--- Start Source excerpt ---

At the start of March the Environment Agency warned that Britain needs to become more resilient to drought and flooding, as extremes of weather may be on the increase.
That didn’t come as a surprise to me, as someone who has spent the last eight months in flood-prone Yorkshire, working on a project to help climate scientists unearth reliable information on flooding and flood defences. Though I did find some of the figures quite arresting - they showed that one in every five days in 2012 saw flooding somewhere in the country, while one in four saw drought.
Most revealing of all, though, was the way the story was reported in news media. The stories were full of what ‘might’ or ‘could’ be on the cards in the future, what meteorologists ‘fear’ may happen, and what modelling ‘suggests’. It all sounds pretty tentative, which is understandable because it’s really hard to work out what the future holds when it comes to the climate. The information is hard to come by, and often contradictory in nature.
If even a few of the Agency’s possible predictions come about, they’ll have a profound impact on the way people have to live and work. As a nation, we’ll need to plan and to adapt: to get time to do that, we need to be able to gather good data and analyse it well.
Which is why support for environmental science research is now being developed as a matter of urgency. Initiatives include the Economic and Social Research Council’s ESRC's funding for leadership fellowships focusing on climate science, and numerous public sector organisations, including our project partner the British Library, have come together to collaborate on the Living With Environmental Change (LWEC) partnership to undertake environmental research and observations.
Part of the problem environmental researchers face is the broad interdisciplinary nature of the subject area. Biochemistry, earth sciences, physics and engineering all have their part to play, but that makes things difficult when it comes to searching for relevant data, whether that’s in research papers, online or elsewhere.
In the run-up to our joint project, the British Library surveyed 107 researchers working on flooding and found that they struggle with information filtering, particularly in a record-breaking year in which the over-abundance of water was on everyone’s mind. Searches return too few or – increasingly - way too many results to be useful. This problem makes a powerful case for working on ways to shape better search tools to support discovery of useful information in the literature.
Last summer our GATE team at the University of Sheffield, which focuses on developing open source software to solve text-processing problems, the British Library and HR Walingford started on a pilot project - EnviLOD - with funding from Jisc. It focused very specifically on flooding and flood defences and had the aim of developing new and more intelligent search tools to help researchers dig useful nuggets of data out of the vast amount of environmental science literature.

--- End Source excerpt ---
--- Start Material provided ---

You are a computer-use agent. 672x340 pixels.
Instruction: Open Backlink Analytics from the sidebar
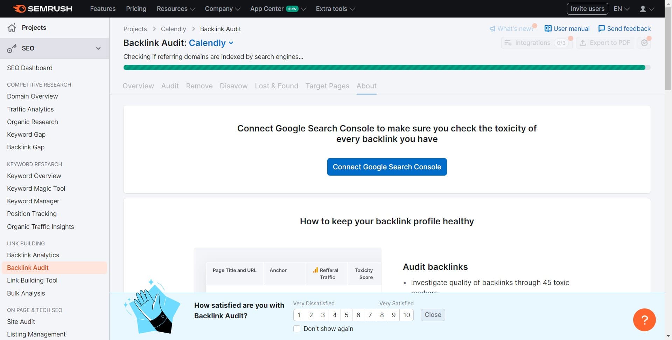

--- End Material provided ---

[Stated problem A]: Copy the post on flood research word for word, from "At the start" up to and including "on the increase.".
[Stated problem B]: Summarize the post on flood research in two sentences.
The listing is not needed for anything here.

[Worked answer A]:
At the start of March the Environment Agency warned that Britain needs to become more resilient to drought and flooding, as extremes of weather may be on the increase.

[Worked answer B]: After the Environment Agency warned that Britain must become more resilient to drought and flooding, news reports stayed tentative, and researchers in this interdisciplinary field struggle to find relevant data because searches return too few or far too many results. To help, the University of Sheffield's GATE team, the British Library and HR Walingford began EnviLOD, a Jisc-funded pilot project developing more intelligent search tools for the literature on flooding and flood defenses.